A Lebenskünstler! (Image by AK Rockefeller at under license CC BY 2.0)

What does Lebenskünstler mean?

A Lebenskünstler is a person that manages to deal with problems in life in a positive and artful way. They have mastered the Lebenskunst (art of living). This is a very philosophical term, which was already developed in Roman times (ars vivendi in Latin). But in short, it means that by self-awareness and self-reflection, you manage to understand yourself and manage with any and every situation in life. Commonly, people do not see it as such a deep meaning, but rather as people that see everything in a positive light, and deal with life like magic. One saying that describes this well is: Ein Lebenskünstler findet alles halb so schlimm, aber doppelt so gut! (A Lebenskünstler thinks everything is half as bad, but twice as good!)

What is the literal translation of Lebenskünstler?

Literally, Lebenskünstler means “life artist“. So, somebody that practices Lebenskunst (art of life).

How would you use the word Lebenskünstler in a sentence?

You can simply call somebody a Lebenskünstler, so you get a sentence like this:

Jemand hat bei Markus eingebrochen, aber er hat es sehr gelassen genommen. Er ist solch ein Lebenskünstler! (Somebody broke in at Markus’s, but he took it very relaxed. He is such a life artist!)

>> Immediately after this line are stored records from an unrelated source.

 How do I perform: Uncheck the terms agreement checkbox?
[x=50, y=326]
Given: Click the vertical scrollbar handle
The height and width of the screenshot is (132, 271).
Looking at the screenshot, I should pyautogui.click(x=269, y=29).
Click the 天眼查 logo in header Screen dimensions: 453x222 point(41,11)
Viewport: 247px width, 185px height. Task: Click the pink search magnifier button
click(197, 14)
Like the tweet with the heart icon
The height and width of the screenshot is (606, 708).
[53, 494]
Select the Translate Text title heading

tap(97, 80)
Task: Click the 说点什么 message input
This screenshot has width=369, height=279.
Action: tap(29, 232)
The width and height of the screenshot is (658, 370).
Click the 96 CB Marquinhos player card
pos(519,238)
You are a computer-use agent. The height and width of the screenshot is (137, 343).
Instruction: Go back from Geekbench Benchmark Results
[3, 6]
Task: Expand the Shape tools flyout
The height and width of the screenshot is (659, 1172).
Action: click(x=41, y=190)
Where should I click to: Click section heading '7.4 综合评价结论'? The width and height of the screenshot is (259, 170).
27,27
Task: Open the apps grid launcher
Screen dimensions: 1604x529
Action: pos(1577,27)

Alexandra verdient nicht viel, aber dennoch ist sie einfach glücklich mit dem, was sie hat und kommt mit allen Problemen gut klar. Sie ist solch eine Lebenskünstlerin! (Alexandra does not make a lot of money, and yet she is simply happy with what she has and manages all her problems well. She is such a life artist!)

These examples show in what kind of situations the word may be used!

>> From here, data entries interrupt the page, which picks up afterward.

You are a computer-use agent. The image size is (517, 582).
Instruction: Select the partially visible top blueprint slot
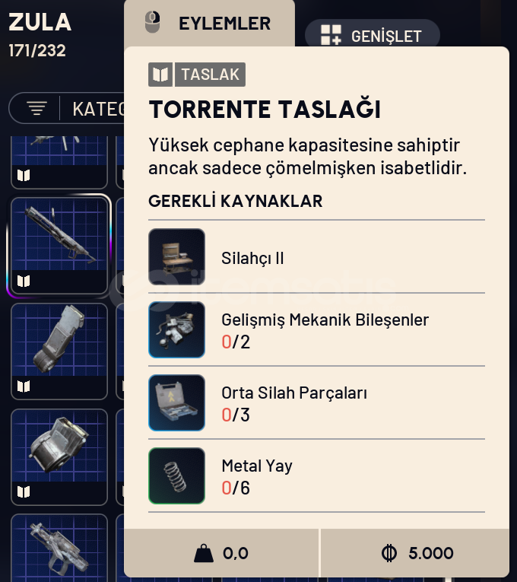pos(59,162)
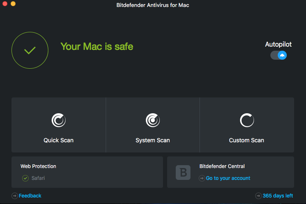Start a Quick Scan
The image size is (306, 204).
click(x=59, y=140)
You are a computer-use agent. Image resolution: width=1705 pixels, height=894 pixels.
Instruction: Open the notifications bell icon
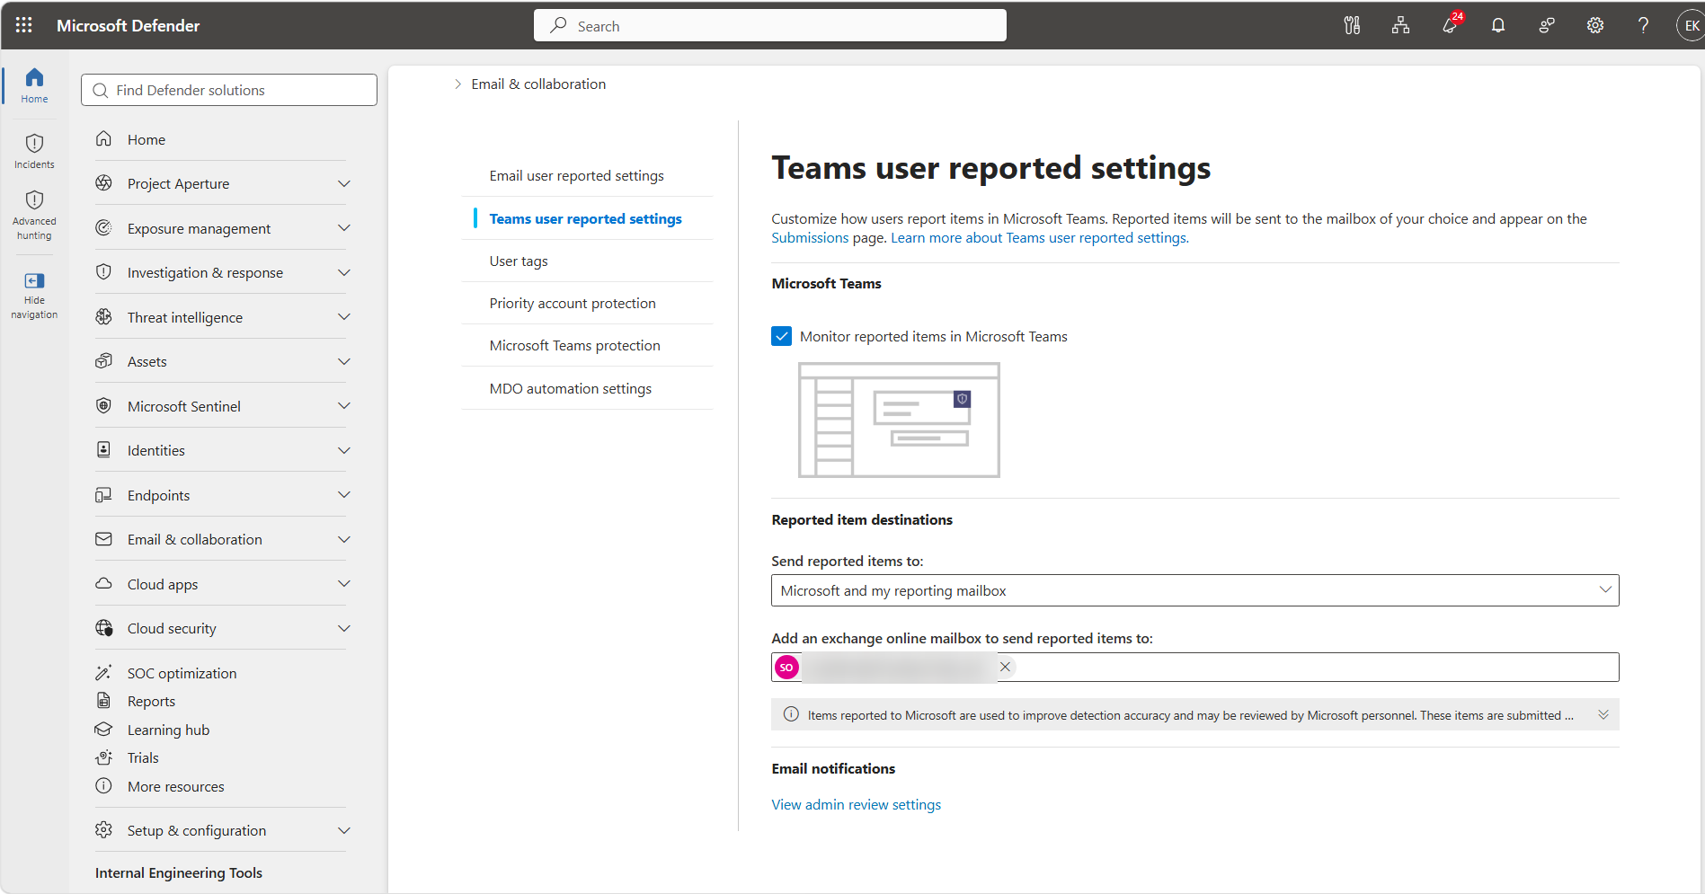(x=1498, y=25)
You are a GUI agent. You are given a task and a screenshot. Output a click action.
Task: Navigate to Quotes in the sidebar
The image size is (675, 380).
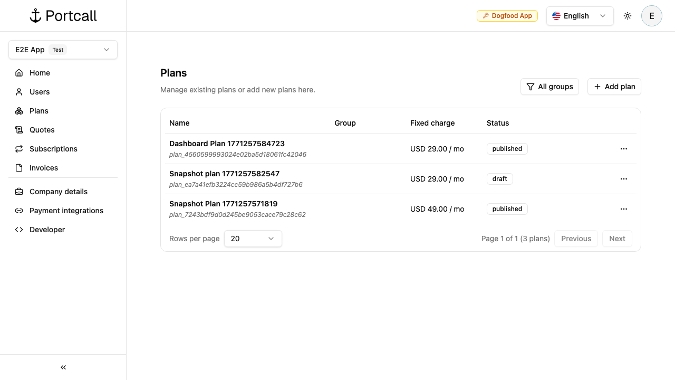[42, 130]
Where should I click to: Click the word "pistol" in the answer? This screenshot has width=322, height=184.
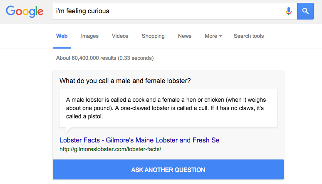(95, 117)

What’s the nearest English equivalent to Lebenskünstler?

The word that comes closest in English is a hedonist, which also exists in German (der Hedonist). The small difference is that a hedonist pursues as much pleasure as possible in life, whereas a Lebenskünstler tries to get most joy out of life by mastering the art of life. Most of the time, a positive view on life is required for that, and that is where the parallel with the hedonist exists.

Do you get the concept of a Lebenskünstler? Do you know any Lebenskünstler, or is there a word in your language that equates to Lebenskünstler? Let me know in the comments below!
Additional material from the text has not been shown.